The Apadmi Design Sprint is an intensive design activity intended to address a big or complex challenge, and propose, prototype and test a solution – all within four days.
It’s used to solve a specific problem or test out new ideas, and shows us how users really feel about the proposed approach before going through a full design and all the associated expense of building the actual product.
At Apadmi, we often do a design sprint as part of a larger project, where it can be helpful to focus on something specific – but it can also be offered as a standalone service, to help your team jump-start a product or address a particular challenge.
For the design sprint to work, it’s vital to get the right people in the room to work with our team, and get them to clear their calendars to focus on the sprint. We understand this is a big commitment, but it’s worthwhile – it allows us to address a big business challenge and provide clarity on what to do next.
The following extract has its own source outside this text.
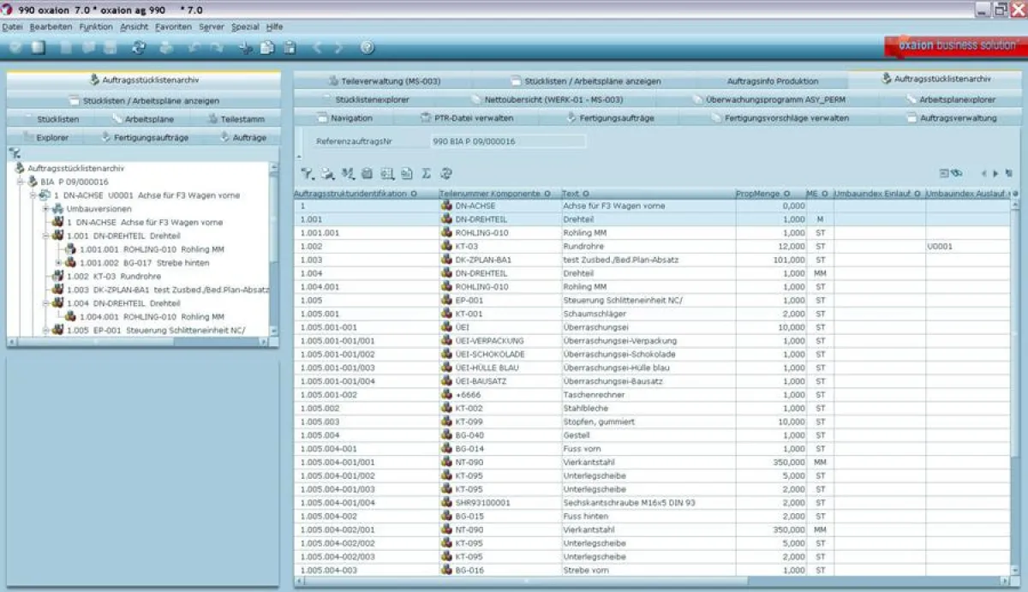Click the sort icon in the table toolbar
1028x592 pixels.
[349, 174]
The team needs to include any relevant domain or technical experts, a customer expert and crucially, a decision maker – the person that’s ultimately responsible for the product, and gets to make the tough calls if there are competing objectives. The good news though is that the decision maker can just attend the first two days if time is tight, as long as they can appoint a deputy who can attend for the whole sprint.
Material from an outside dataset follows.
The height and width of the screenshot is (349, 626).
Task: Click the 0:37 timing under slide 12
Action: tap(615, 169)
Together with Apadmi’s design and technical experts, the Design Sprint team will work on the problem following a set structure:
The first step is to get a shared understanding of the challenge we face, and this is done by discussing any user research and interviewing experts inside and outside the sprint team, looking at the problem from their different perspectives. Problems to solve are documented and prioritised, to identify the most important issues, which can be used to define a goal. We then map out the process and identify an area to focus on.
The next step is to produce some candidate solution concepts, which are whittled down to one or two to move forward. These ideas are fleshed out into a user flow that defines what to prototype and test with users.
Afterwards, we can easily see what worked and what didn’t – and we can easily update the prototype and re-test without going through a whole design sprint again.